[[ Input open ]]

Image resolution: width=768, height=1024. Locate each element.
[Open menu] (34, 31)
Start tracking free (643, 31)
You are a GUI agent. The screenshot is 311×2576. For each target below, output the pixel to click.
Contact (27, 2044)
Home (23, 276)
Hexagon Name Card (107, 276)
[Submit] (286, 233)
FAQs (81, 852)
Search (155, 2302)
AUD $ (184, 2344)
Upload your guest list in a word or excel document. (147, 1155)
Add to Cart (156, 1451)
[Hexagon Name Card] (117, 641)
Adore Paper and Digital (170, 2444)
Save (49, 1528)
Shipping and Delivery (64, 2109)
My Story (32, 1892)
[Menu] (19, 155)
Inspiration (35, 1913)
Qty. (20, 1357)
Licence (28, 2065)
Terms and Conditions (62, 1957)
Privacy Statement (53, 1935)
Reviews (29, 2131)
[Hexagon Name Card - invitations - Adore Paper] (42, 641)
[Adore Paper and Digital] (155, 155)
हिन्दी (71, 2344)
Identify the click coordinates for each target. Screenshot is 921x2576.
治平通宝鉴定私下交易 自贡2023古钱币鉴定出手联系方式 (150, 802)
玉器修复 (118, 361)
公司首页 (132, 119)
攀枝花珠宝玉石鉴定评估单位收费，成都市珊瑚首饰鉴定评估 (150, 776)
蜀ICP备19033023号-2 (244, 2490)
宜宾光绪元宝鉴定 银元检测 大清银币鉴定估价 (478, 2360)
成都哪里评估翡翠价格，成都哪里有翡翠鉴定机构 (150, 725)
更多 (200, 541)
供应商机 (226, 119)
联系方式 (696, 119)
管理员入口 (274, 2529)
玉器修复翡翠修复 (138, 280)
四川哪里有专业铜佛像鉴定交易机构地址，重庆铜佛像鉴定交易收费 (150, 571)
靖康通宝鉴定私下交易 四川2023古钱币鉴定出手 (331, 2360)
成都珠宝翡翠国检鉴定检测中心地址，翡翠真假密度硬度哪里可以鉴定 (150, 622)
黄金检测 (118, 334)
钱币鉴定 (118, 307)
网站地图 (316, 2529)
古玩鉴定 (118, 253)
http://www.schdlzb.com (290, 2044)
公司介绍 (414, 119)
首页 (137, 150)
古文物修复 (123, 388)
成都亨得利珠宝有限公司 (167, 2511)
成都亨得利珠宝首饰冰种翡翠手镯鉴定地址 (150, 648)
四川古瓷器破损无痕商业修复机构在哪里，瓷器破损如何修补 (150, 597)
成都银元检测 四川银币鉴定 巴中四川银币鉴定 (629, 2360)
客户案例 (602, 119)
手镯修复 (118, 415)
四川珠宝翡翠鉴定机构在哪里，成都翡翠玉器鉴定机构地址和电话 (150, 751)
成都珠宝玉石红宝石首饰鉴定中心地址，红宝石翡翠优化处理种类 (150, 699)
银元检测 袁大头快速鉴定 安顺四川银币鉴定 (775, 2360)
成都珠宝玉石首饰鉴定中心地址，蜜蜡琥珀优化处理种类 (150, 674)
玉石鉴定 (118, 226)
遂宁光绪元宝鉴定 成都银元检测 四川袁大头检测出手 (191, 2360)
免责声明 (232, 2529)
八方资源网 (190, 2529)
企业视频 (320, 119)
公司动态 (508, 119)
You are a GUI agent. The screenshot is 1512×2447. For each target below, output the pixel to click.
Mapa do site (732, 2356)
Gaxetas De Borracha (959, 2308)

[[ Input closed ]]

__Task brief__
Word for word, copy out the entries.

__Response area__
Image resolution: width=768, height=1024. Locate each element.
[Open menu] (34, 31)
Start tracking free (643, 31)
You are a GUI agent. The screenshot is 311×2576. For each target below, output the pixel to click.
Contact (27, 2044)
Home (23, 276)
Hexagon Name Card (107, 276)
[Submit] (286, 233)
FAQs (81, 852)
Search (155, 2302)
AUD $ (184, 2344)
Upload your guest list in a word or excel document. (147, 1155)
Add to Cart (156, 1451)
[Hexagon Name Card] (117, 641)
Adore Paper and Digital (170, 2444)
Save (49, 1528)
Shipping and Delivery (64, 2109)
My Story (32, 1892)
[Menu] (19, 155)
Inspiration (35, 1913)
Qty. (20, 1357)
Licence (28, 2065)
Terms and Conditions (62, 1957)
Privacy Statement (53, 1935)
Reviews (29, 2131)
[Hexagon Name Card - invitations - Adore Paper] (42, 641)
[Adore Paper and Digital] (155, 155)
हिन्दी (71, 2344)
Identify the click coordinates for each target. Screenshot is 921x2576.
治平通宝鉴定私下交易 自贡2023古钱币鉴定出手联系方式 (150, 802)
玉器修复 (118, 361)
公司首页 (132, 119)
攀枝花珠宝玉石鉴定评估单位收费，成都市珊瑚首饰鉴定评估 (150, 776)
蜀ICP备19033023号-2 (244, 2490)
宜宾光绪元宝鉴定 银元检测 大清银币鉴定估价 (478, 2360)
成都哪里评估翡翠价格，成都哪里有翡翠鉴定机构 (150, 725)
更多 (200, 541)
供应商机 (226, 119)
联系方式 (696, 119)
管理员入口 (274, 2529)
玉器修复翡翠修复 (138, 280)
四川哪里有专业铜佛像鉴定交易机构地址，重庆铜佛像鉴定交易收费 (150, 571)
靖康通宝鉴定私下交易 四川2023古钱币鉴定出手 (331, 2360)
成都珠宝翡翠国检鉴定检测中心地址，翡翠真假密度硬度哪里可以鉴定 (150, 622)
黄金检测 (118, 334)
钱币鉴定 (118, 307)
网站地图 (316, 2529)
古玩鉴定 (118, 253)
http://www.schdlzb.com (290, 2044)
公司介绍 (414, 119)
首页 (137, 150)
古文物修复 (123, 388)
成都亨得利珠宝有限公司 (167, 2511)
成都亨得利珠宝首饰冰种翡翠手镯鉴定地址 (150, 648)
四川古瓷器破损无痕商业修复机构在哪里，瓷器破损如何修补 (150, 597)
成都银元检测 四川银币鉴定 巴中四川银币鉴定 (629, 2360)
客户案例 (602, 119)
手镯修复 (118, 415)
四川珠宝翡翠鉴定机构在哪里，成都翡翠玉器鉴定机构地址和电话 (150, 751)
成都珠宝玉石红宝石首饰鉴定中心地址，红宝石翡翠优化处理种类 (150, 699)
银元检测 袁大头快速鉴定 安顺四川银币鉴定 (775, 2360)
成都珠宝玉石首饰鉴定中心地址，蜜蜡琥珀优化处理种类 (150, 674)
玉石鉴定 (118, 226)
遂宁光绪元宝鉴定 成都银元检测 四川袁大头检测出手 (191, 2360)
免责声明 (232, 2529)
八方资源网 (190, 2529)
企业视频 (320, 119)
公司动态 (508, 119)
You are a GUI agent. The screenshot is 1512×2447. For each target below, output the pixel to click.
Mapa do site (732, 2356)
Gaxetas De Borracha (959, 2308)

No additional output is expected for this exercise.